By morning this dream would fragment and it would be all she had left. Maybe he shouldn’t give it to her, but he wanted her to know she hadn’t imagined him. He wanted to exist for someone, if only as a half-forgotten dream. Better a fading dream than a nightmare.

“Thank you.” She smiled, her eyes bright in the sunlight. She didn’t open her hand to study the gem, just him. “I won’t forget you.”

Roan pressed his lips together. He wished that were true.

“It’s time for you to wake up.” He touched her shoulder and she vanished.

His fingers burned from the contact and the cold in his chest ached at the loss…almost as painfully as if he’d been forced to part with gold. In a way he had, but in keeping her, he would’ve lost the very thing he wanted.

Roan watched as the patch of grass she’d been standing on wilted and turned to dust as the Shadowlands caught up with him. The sun went out and the sky became as empty as the land. Nothing glimmered. No stars, no moon, no sun. The trees at the edge of the field shed their leaves, their bark blackened and their limbs twisted, reaching for the heavy gray twilight. The only things that grew in the Shadowlands were the things people feared. The river was black and slick, the dust barren, and the few animals wandering around were little more than hide and bones.

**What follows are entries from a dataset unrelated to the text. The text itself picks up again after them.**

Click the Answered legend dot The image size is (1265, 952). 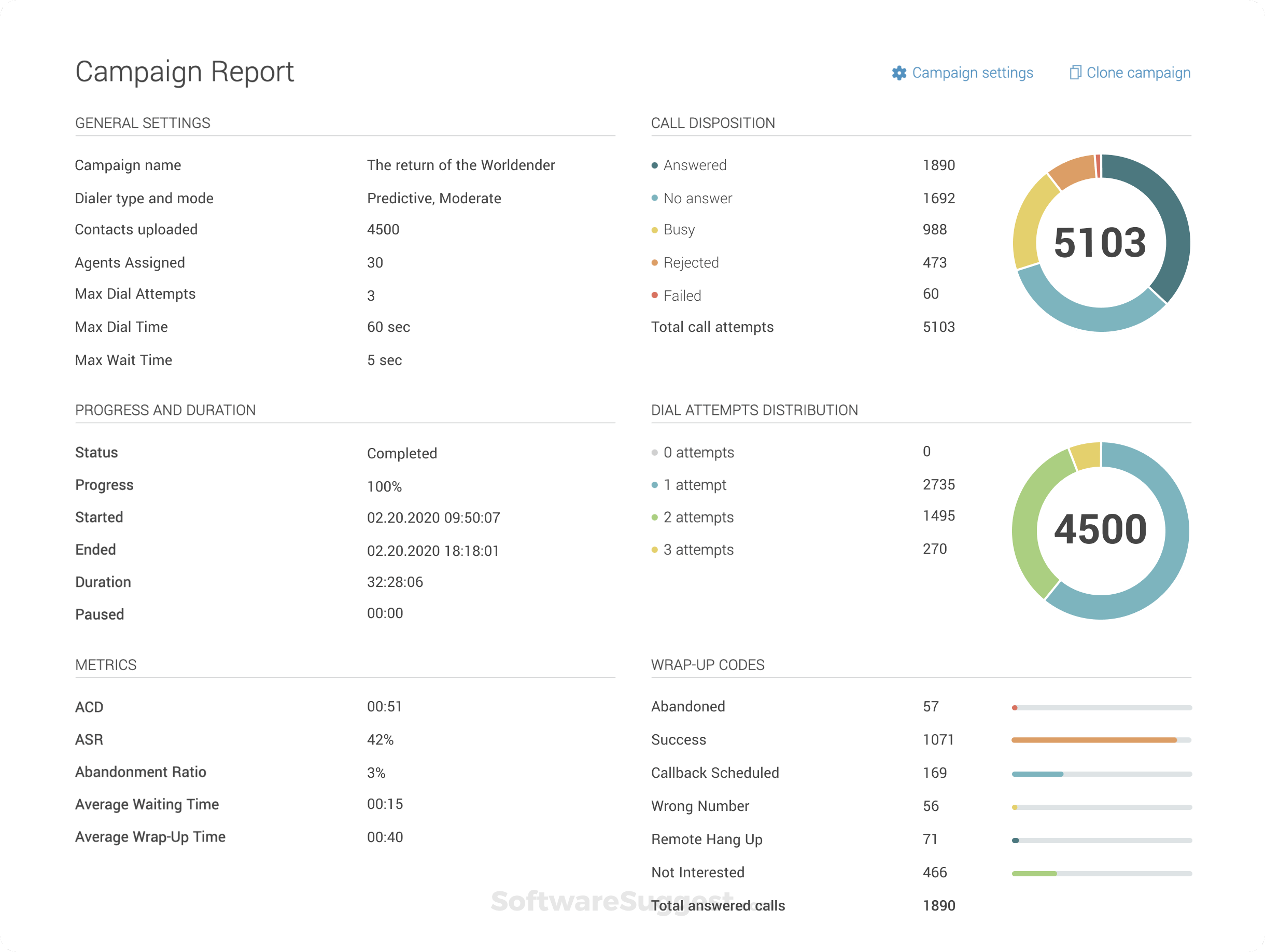654,165
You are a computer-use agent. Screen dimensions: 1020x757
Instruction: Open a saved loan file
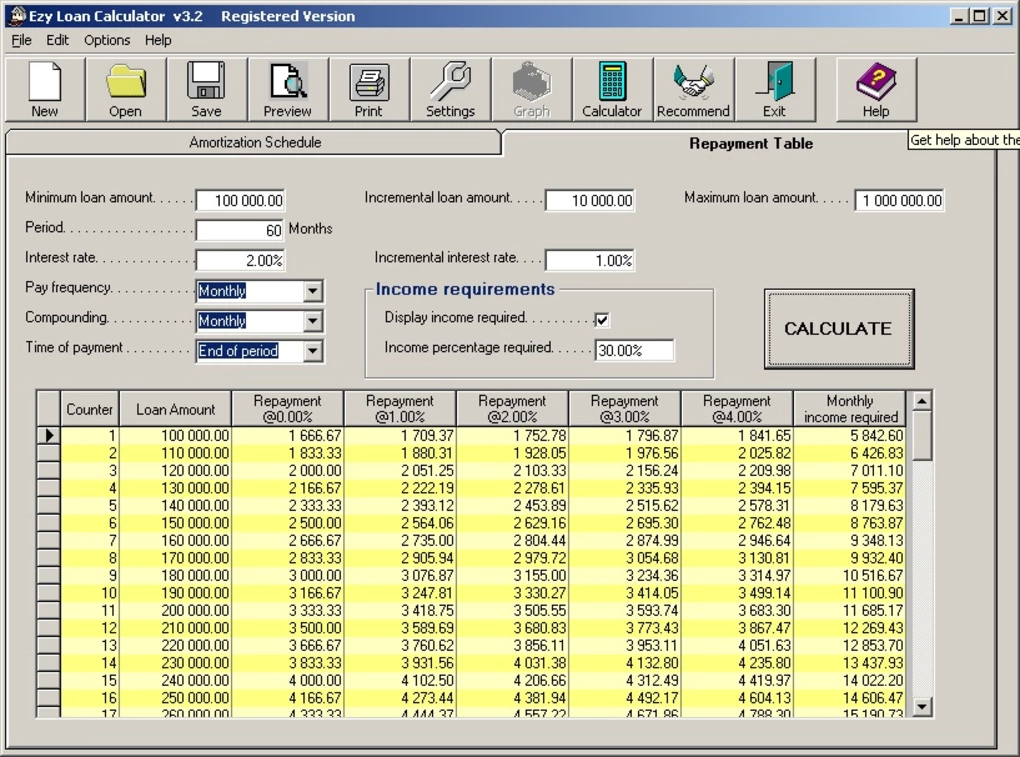pos(125,88)
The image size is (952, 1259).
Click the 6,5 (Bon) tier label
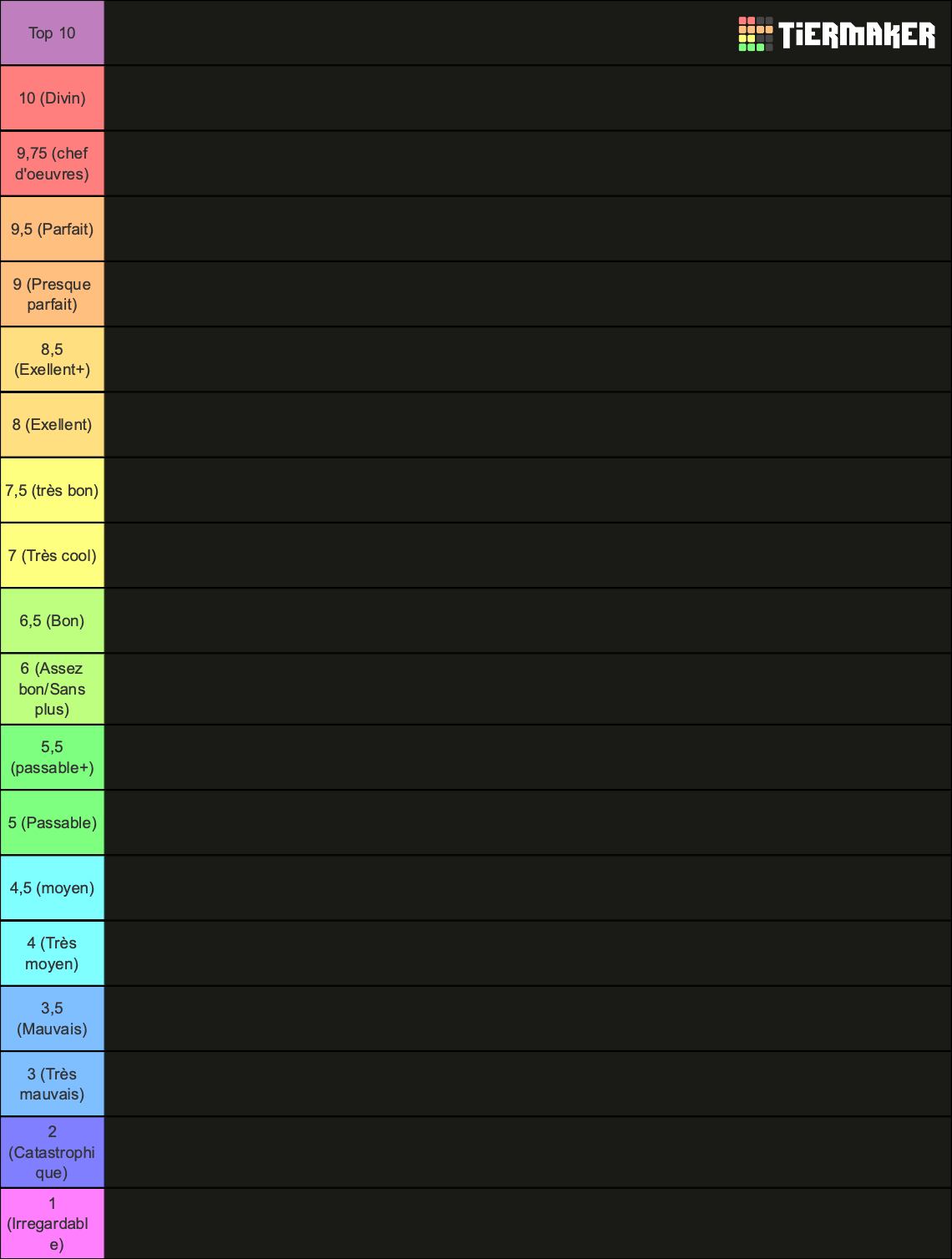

Nothing survived here. Not even hope.

The girl’s smile stayed with him, warming him where everything else had failed. It wouldn’t win back his soul, but it would help him hold on to it for a little longer…Maybe his brother would find a cure to the curse and they would once again be free.

***

Eliza’s head jerked up as she woke, and her stomach rolled at the sudden motion. She closed her eyes again and took a slow, deep breath. Even with her eyes closed the room seemed to tilt and sway. How had she managed to nod off while sitting on the cold bathroom floor? With unsteady legs she eased herself up. Something fell out of her hand and bounced across the floor. Her heart gave a solid thump as if trying to leap out of her rib cage.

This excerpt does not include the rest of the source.